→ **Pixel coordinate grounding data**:
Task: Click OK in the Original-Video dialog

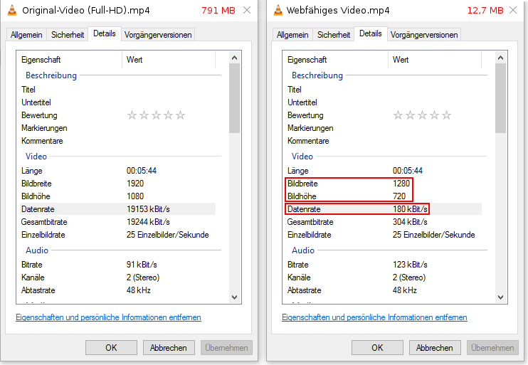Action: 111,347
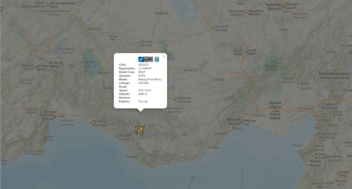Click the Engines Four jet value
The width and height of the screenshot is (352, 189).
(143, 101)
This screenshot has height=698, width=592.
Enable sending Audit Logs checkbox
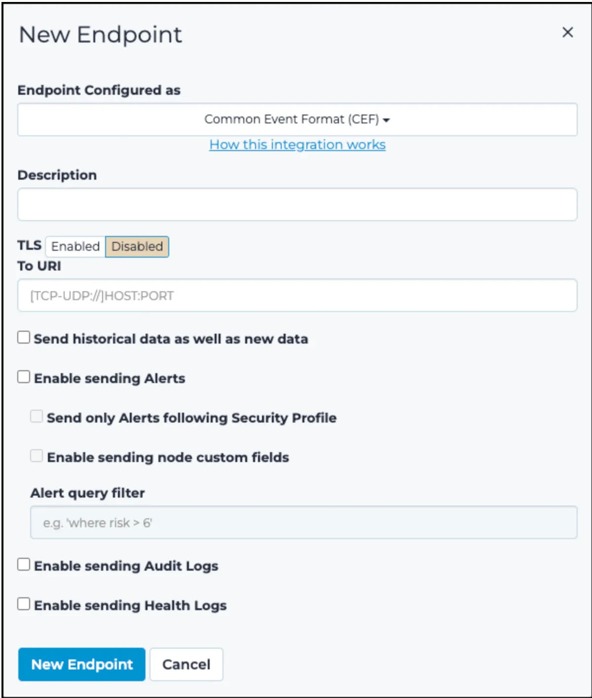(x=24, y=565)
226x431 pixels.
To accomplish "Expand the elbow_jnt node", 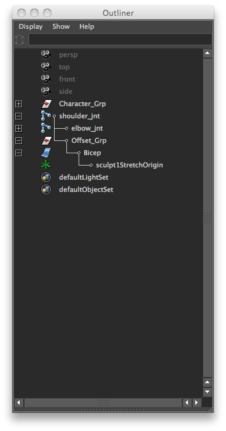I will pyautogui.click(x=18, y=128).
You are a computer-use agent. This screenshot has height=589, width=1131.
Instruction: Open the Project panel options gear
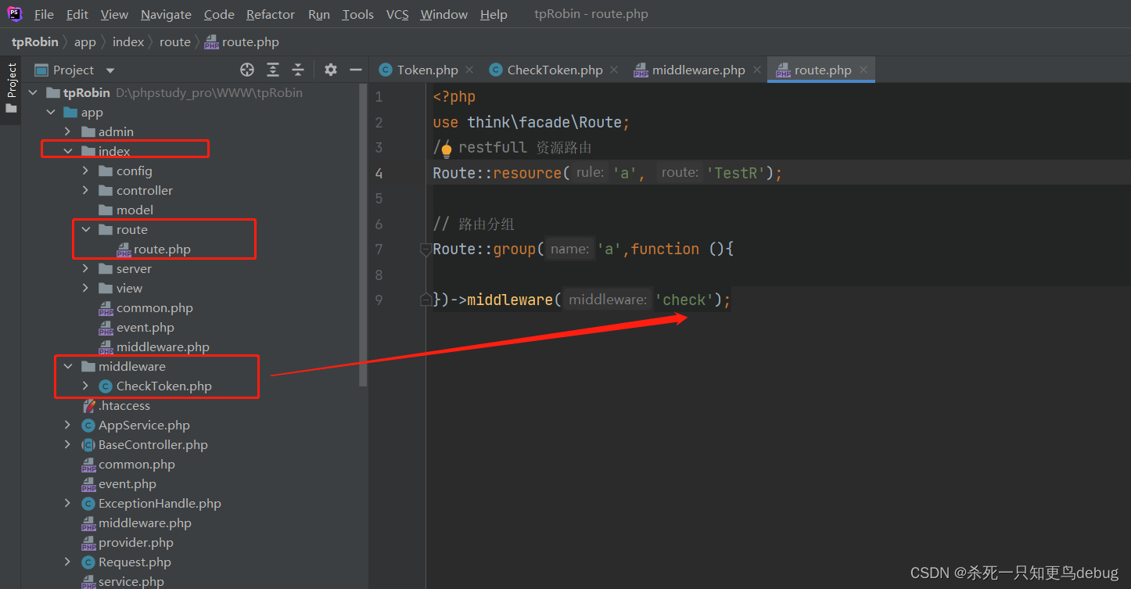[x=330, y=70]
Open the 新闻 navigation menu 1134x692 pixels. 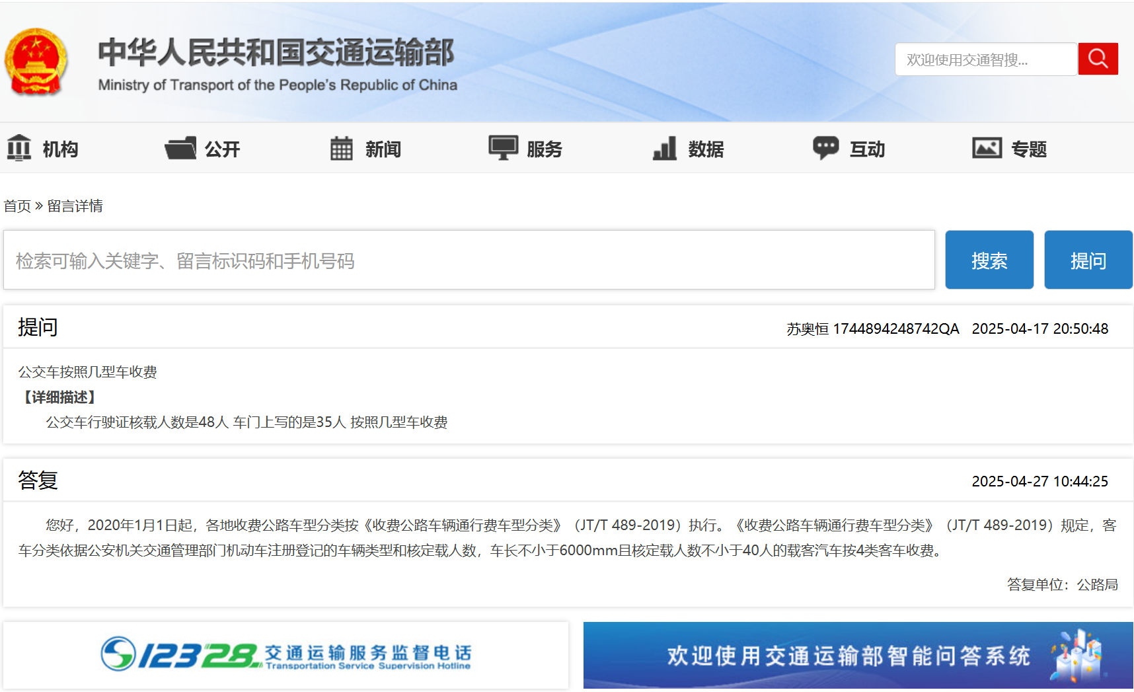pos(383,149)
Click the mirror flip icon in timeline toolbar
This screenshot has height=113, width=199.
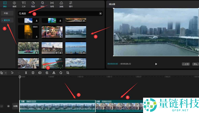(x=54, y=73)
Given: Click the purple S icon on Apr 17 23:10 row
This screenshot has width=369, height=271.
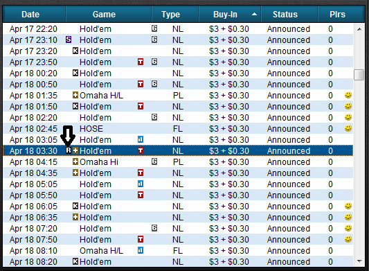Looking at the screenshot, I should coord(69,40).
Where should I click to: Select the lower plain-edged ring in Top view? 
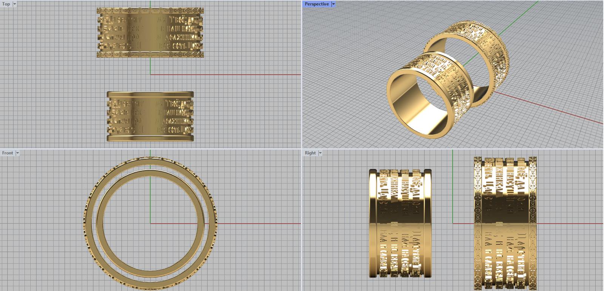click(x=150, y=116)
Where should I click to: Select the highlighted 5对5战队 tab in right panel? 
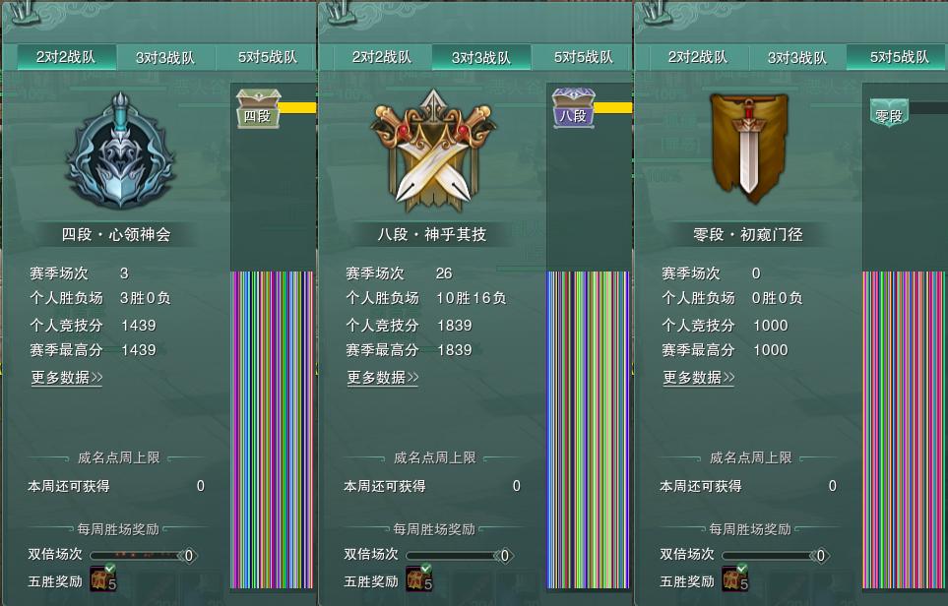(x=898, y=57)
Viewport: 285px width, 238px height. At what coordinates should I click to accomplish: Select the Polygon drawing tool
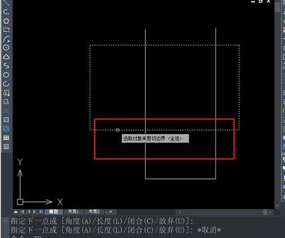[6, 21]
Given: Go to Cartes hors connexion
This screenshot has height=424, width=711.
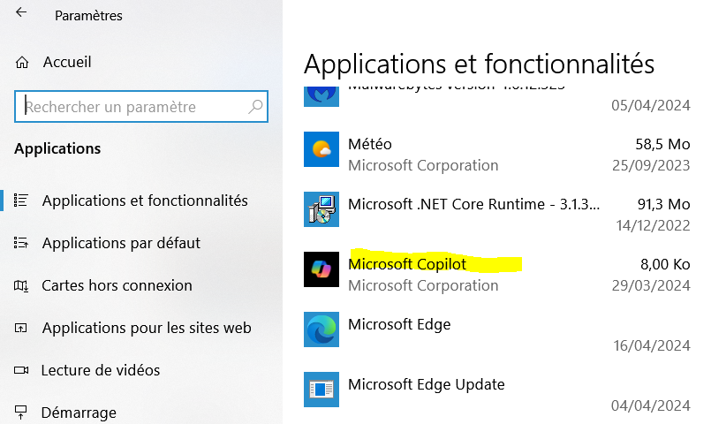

→ **YOUR OBJECTIVE**:
Once you have counted the lines of the data that contain the word "icon", please reply with that number alone.

→ **WRITTEN RESPONSE**:
2